Social Darwinism is the idea that takes the teachings of evolution by Charles Darwin, mainly “the survival of the fittest,” and applies them to human society, economics, and human interactions. It is a “theory” that has thoroughly been debunked as deeply racist, but in certain circles it in fact never went away. Those circles are the circles of the uber rich. Currently it is making a come back in mainstream society. Brought back by none other than Donald Trump, who is reaching way back in history for ideas to justify his and others racism, misogyny, and lust for power. His comments at a rally in 2023, where he sounded more like Adolf Hitler, where he preached that “They're [immigrants] poisoning the blood of our country.” The fact that these ideas exist is disturbing enough, but it's even more disturbing to note that there are many people in power who very much adhere to these harmful and destructive beliefs.

The main purveyors of this idea were two men named Herbet Spencer and William Graham Sumner who were writing in the 1800s. Spencer justified his beliefs stating “I am simply carrying out the views of Mr. Darwin in their applications to the human race.” And Sumner famously said, “The millionaires are a product of natural selection.” Economist John Kenneth Galbraith says that in the United Staes at the time they were preaching and writing about these ideas many felt that, “Those ideas couldn't, in fact, have been more wonderful.”
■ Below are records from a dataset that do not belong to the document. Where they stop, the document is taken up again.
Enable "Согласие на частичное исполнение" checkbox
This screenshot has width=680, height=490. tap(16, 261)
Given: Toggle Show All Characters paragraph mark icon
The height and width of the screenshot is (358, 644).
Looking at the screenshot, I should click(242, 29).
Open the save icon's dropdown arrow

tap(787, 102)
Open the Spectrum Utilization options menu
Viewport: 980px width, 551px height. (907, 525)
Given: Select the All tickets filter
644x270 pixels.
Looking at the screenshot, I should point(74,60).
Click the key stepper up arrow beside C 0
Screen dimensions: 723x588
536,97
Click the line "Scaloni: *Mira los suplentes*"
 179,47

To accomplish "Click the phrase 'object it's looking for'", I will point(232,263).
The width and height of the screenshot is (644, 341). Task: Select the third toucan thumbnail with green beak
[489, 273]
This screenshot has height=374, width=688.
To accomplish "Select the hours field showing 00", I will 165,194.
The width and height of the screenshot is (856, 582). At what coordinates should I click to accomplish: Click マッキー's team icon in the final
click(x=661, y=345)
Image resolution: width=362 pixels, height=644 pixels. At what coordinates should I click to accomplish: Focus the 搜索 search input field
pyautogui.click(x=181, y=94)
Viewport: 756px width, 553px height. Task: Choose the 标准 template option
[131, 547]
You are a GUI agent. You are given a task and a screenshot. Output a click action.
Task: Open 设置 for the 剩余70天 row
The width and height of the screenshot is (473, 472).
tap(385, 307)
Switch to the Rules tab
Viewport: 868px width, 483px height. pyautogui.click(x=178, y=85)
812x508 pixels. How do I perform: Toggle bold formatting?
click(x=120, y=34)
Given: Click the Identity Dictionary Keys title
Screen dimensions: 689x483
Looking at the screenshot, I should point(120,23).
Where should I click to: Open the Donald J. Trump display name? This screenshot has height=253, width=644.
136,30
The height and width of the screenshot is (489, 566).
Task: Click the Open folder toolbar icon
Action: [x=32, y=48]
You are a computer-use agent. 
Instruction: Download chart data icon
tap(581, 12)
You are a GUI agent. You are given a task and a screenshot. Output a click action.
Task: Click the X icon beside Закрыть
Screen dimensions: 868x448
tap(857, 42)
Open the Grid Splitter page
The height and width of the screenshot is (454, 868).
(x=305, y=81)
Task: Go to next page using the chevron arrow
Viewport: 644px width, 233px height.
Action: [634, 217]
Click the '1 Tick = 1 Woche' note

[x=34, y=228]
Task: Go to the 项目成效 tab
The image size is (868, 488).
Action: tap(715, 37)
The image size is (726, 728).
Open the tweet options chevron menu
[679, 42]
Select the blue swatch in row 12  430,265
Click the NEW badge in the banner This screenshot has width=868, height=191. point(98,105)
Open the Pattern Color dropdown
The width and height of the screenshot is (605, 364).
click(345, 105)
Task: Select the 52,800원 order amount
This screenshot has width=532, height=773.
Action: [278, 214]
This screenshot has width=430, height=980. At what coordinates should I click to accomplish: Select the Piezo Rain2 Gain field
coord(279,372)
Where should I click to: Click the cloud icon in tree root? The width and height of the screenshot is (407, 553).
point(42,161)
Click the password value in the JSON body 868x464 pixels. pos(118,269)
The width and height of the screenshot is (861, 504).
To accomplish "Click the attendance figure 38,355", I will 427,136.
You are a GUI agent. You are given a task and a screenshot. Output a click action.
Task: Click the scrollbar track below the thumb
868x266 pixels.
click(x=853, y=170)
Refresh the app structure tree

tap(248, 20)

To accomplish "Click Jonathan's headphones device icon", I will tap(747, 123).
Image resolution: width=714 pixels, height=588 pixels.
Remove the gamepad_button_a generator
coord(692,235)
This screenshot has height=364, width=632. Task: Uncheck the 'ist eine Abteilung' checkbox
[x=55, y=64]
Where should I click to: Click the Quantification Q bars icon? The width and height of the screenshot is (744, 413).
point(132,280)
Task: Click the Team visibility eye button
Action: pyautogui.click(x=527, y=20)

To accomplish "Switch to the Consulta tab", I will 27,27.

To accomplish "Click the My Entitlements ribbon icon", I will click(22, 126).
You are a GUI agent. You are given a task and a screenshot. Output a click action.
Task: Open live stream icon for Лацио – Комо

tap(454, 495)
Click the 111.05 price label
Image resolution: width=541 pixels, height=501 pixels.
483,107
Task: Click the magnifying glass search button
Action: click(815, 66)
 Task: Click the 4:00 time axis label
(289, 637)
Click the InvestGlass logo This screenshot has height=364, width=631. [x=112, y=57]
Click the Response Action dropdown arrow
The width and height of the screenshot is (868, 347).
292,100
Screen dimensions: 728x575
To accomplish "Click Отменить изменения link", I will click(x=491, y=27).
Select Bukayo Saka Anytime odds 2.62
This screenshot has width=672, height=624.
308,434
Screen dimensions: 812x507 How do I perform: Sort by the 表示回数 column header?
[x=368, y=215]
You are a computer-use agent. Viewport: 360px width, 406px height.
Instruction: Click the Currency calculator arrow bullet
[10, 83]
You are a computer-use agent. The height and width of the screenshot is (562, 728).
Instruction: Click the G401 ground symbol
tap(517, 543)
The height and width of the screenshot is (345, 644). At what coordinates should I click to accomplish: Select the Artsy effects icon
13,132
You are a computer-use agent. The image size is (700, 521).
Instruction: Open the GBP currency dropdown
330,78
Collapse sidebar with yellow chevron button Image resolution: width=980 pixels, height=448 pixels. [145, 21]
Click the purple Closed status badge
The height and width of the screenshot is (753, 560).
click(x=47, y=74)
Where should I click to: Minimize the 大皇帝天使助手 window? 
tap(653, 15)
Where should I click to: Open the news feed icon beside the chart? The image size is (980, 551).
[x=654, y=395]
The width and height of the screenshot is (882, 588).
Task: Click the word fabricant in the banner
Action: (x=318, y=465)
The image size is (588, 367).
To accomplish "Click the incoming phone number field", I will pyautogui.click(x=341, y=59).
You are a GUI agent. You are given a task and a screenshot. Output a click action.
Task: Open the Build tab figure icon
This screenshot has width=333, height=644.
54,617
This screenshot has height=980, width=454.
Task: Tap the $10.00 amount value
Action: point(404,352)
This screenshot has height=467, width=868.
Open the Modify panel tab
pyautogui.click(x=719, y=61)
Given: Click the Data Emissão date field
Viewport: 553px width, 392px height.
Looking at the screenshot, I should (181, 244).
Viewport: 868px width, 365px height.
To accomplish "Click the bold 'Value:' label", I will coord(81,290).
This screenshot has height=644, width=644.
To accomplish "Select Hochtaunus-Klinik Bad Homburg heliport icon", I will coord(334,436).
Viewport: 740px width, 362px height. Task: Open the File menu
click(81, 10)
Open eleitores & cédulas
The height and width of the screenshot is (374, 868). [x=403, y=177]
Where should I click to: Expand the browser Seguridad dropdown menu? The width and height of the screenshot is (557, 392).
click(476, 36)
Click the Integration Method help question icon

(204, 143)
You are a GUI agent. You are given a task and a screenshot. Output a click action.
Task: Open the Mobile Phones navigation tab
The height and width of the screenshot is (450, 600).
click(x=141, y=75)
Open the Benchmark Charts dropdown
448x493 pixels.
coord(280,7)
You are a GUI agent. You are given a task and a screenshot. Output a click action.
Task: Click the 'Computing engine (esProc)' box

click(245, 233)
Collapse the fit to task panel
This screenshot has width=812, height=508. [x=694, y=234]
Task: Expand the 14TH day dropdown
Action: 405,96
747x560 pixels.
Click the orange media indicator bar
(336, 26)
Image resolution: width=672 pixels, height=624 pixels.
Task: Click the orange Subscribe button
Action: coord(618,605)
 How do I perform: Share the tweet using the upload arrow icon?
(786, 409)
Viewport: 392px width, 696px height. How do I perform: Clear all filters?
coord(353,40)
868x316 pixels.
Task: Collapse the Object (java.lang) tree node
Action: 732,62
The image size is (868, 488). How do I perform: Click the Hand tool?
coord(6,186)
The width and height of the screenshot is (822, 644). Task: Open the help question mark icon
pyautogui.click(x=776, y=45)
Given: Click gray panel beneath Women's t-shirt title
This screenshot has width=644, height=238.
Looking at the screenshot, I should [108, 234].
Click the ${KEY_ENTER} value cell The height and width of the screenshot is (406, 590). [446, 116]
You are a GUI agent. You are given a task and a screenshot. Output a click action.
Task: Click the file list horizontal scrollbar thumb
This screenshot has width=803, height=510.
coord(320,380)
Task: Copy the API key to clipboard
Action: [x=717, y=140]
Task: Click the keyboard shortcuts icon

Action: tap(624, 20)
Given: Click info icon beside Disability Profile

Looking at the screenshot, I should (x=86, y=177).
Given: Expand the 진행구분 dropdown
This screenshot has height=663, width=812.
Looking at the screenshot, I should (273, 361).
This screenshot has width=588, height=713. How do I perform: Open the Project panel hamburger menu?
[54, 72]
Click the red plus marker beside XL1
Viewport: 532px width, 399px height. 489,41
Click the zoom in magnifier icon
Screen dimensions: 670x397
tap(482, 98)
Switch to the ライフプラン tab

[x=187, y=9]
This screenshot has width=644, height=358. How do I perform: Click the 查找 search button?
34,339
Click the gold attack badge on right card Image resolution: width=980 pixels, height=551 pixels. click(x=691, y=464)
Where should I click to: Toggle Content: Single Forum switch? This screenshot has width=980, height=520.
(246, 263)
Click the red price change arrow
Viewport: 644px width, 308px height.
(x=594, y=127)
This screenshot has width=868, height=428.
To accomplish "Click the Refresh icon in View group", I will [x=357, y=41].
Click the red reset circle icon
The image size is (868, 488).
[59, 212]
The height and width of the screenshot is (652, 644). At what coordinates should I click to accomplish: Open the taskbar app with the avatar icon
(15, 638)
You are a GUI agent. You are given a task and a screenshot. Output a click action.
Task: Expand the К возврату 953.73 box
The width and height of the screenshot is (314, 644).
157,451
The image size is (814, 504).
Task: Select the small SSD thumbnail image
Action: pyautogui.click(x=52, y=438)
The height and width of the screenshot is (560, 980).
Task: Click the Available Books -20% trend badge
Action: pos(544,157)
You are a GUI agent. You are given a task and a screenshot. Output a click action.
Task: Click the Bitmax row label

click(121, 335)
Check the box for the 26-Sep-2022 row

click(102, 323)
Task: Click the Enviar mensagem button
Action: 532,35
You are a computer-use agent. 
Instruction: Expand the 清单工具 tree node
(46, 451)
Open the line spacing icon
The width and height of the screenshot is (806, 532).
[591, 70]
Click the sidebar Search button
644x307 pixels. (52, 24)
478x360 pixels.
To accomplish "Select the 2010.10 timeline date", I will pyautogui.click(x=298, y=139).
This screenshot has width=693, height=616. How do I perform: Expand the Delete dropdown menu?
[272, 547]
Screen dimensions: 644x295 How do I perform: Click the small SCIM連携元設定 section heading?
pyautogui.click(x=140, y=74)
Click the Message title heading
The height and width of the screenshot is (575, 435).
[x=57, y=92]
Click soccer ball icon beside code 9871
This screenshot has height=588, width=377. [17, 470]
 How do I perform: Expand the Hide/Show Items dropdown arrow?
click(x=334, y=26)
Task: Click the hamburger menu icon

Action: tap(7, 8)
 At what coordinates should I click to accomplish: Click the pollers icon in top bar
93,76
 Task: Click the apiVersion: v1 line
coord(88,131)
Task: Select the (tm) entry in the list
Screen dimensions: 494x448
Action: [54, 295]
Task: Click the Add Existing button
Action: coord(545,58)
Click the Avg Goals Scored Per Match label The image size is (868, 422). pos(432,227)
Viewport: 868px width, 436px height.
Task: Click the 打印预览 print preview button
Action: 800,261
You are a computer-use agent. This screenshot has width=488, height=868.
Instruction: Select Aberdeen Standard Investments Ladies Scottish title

According to Galbraith who was writing in the 1970s, “No one should imagine that Spencer and Sumner are relics purely of the past. They still restrain the hand of the well-to-do individual when he is approached by a beggar.” And he's right. Some 30 plus years later, following the economic crash of 2008 a man named John Steel Gordon wrote an article in Forbes magazine about the Cadillac car company in the 1930s, and here's how he started his article, “Although this will come as a surprise to most academic economists, economics is one of the biological sciences. Free markets operate according to the rules that govern life itself, rules that are not always fair. And just as in a biological ecosystem, the fit (and the lucky) survive the test of the market; the rest do not.” Gordon clearly ignored the massive bailouts that were required to keep those markets “operating according to the rules that govern life itself.” He also downplayed the role of luck in the making of fortunes.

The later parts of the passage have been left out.